AI is not alone: Meaningful Human Control in AI-based Sociotechnical Systems
When Artificial Intelligence (AI) systems are deployed, they are used in a particular setting. In this setting, there are people who are users, developers and other stakeholders that interact with the system directly or indirectly. The particular setting of an AI system that we are concerned with here consists thus of technological artifacts, being the AI system in question as well as any other relevant systems, as well as humans interacting with it. I thus define the AI system and the context it operates in as a sociotechnical system, centered around that specific AI system. Consider an AI system deployed to be used on a NICU to flag when there is a risk for early onset sepsis. Here doctors and nurses (users) and other stakeholders (parents of patients) want to work with the system and will as such form expectations of when flagging should occur.

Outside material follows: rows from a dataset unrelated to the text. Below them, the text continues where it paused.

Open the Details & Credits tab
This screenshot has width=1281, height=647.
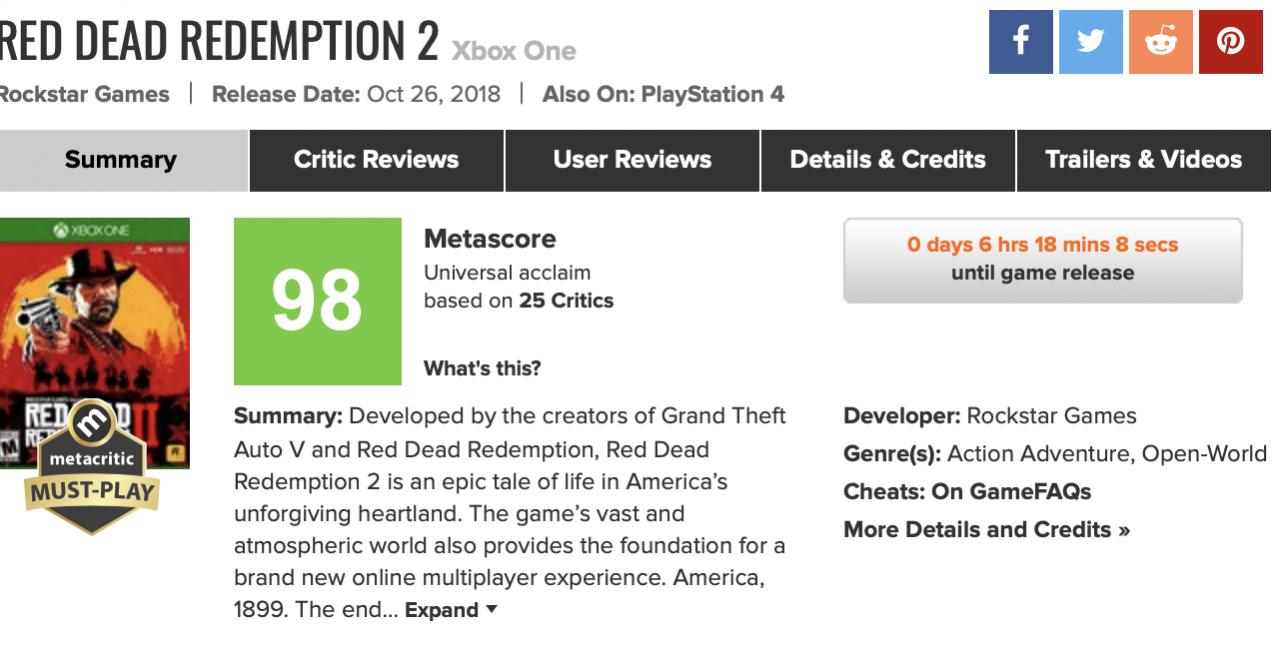[x=888, y=160]
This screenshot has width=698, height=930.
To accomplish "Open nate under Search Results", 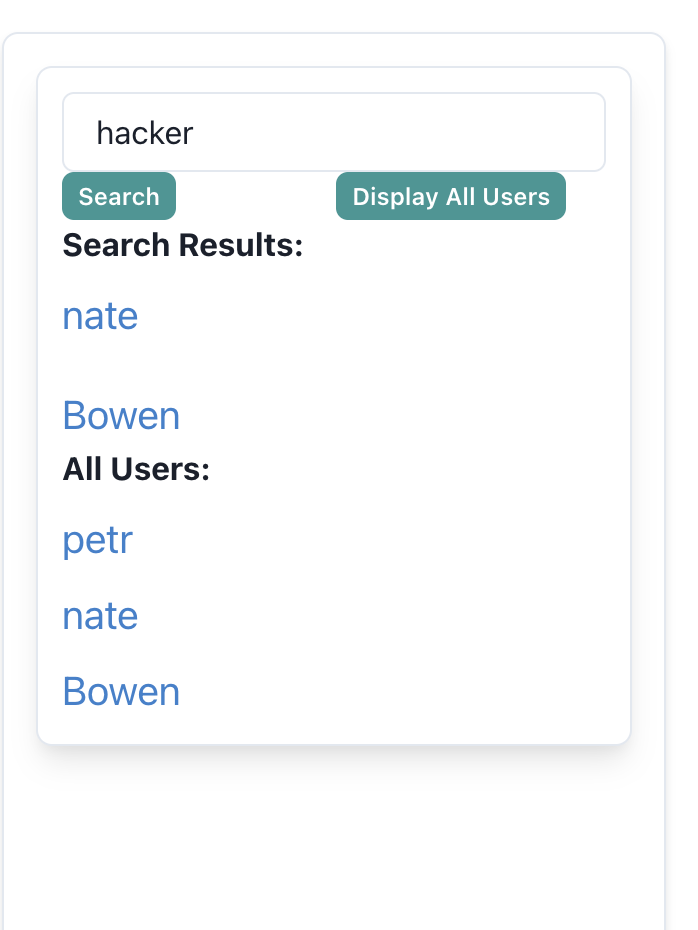I will point(100,316).
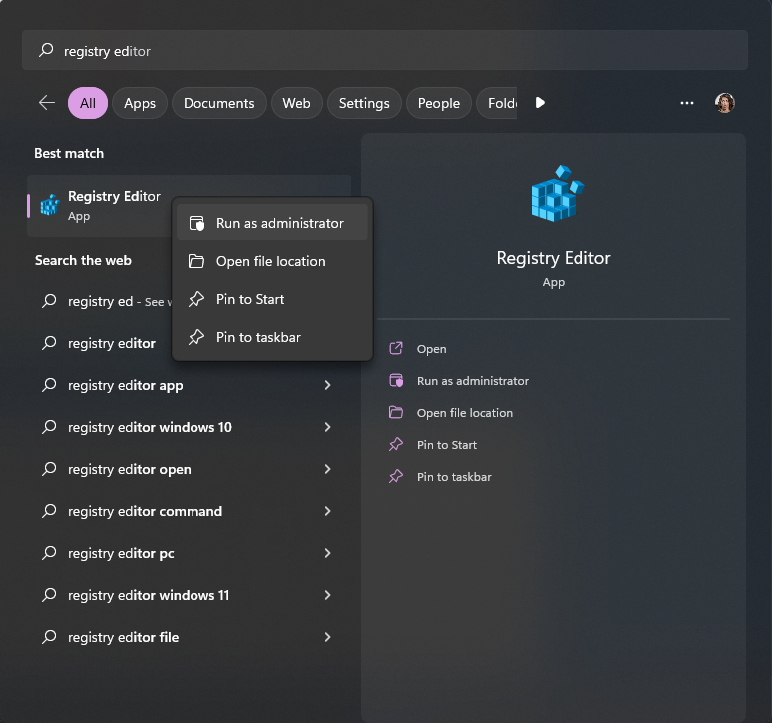Click the back arrow icon
Screen dimensions: 772x723
(46, 103)
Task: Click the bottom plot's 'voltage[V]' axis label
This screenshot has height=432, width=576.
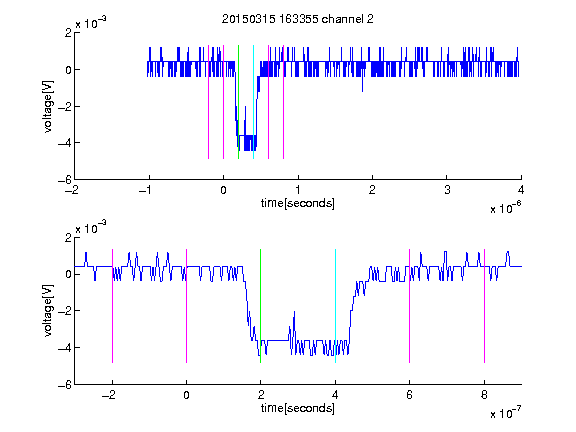Action: [x=48, y=310]
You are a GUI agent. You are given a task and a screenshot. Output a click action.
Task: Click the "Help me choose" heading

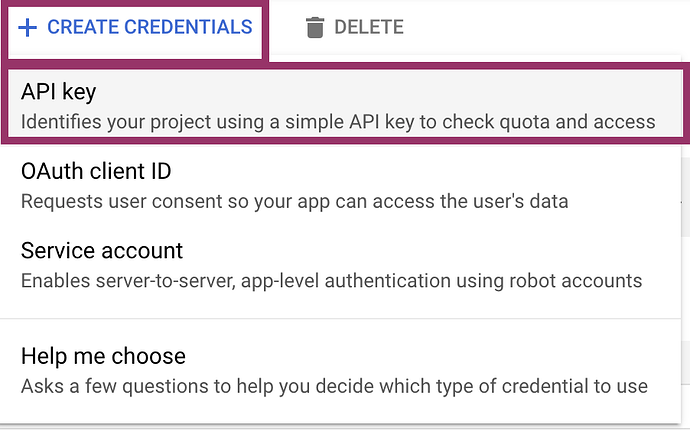click(103, 356)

Any human involved in the sociotechnical system either knows what this system's capabilities are or they have expectations about the behaviour ought to be in a particular setting. As we see increased use of AI in safety-critical contexts, such as in healthcare, anyone with expectations about the AI system's behaviour increasingly demands more accurate and reliable performance from the AI system. I argue that a distinction has to be made between performance which can be measured prior to deployment, such as accuracy on a given test set and performance in accordance with the expectations within the sociotechnical system. For example, when a NICU patient has an additional health concern resulting in similar symptoms as sepsis, then users of the AI system can expect a higher rate of false positives for that patient. Despite the system doing what it was trained for, it does not perform in accordance with that sociotechnical system. Since these expectations and further context in the sociotechnical system are variable, meaningful human control cannot be maintained through a-prior guarantees. I argue that continuously monitoring AI systems within their sociotechnical system becomes necessary, as the entire sociotechnical system affects whether the AI system behaves according to the expectations, or normatively, as it ought to.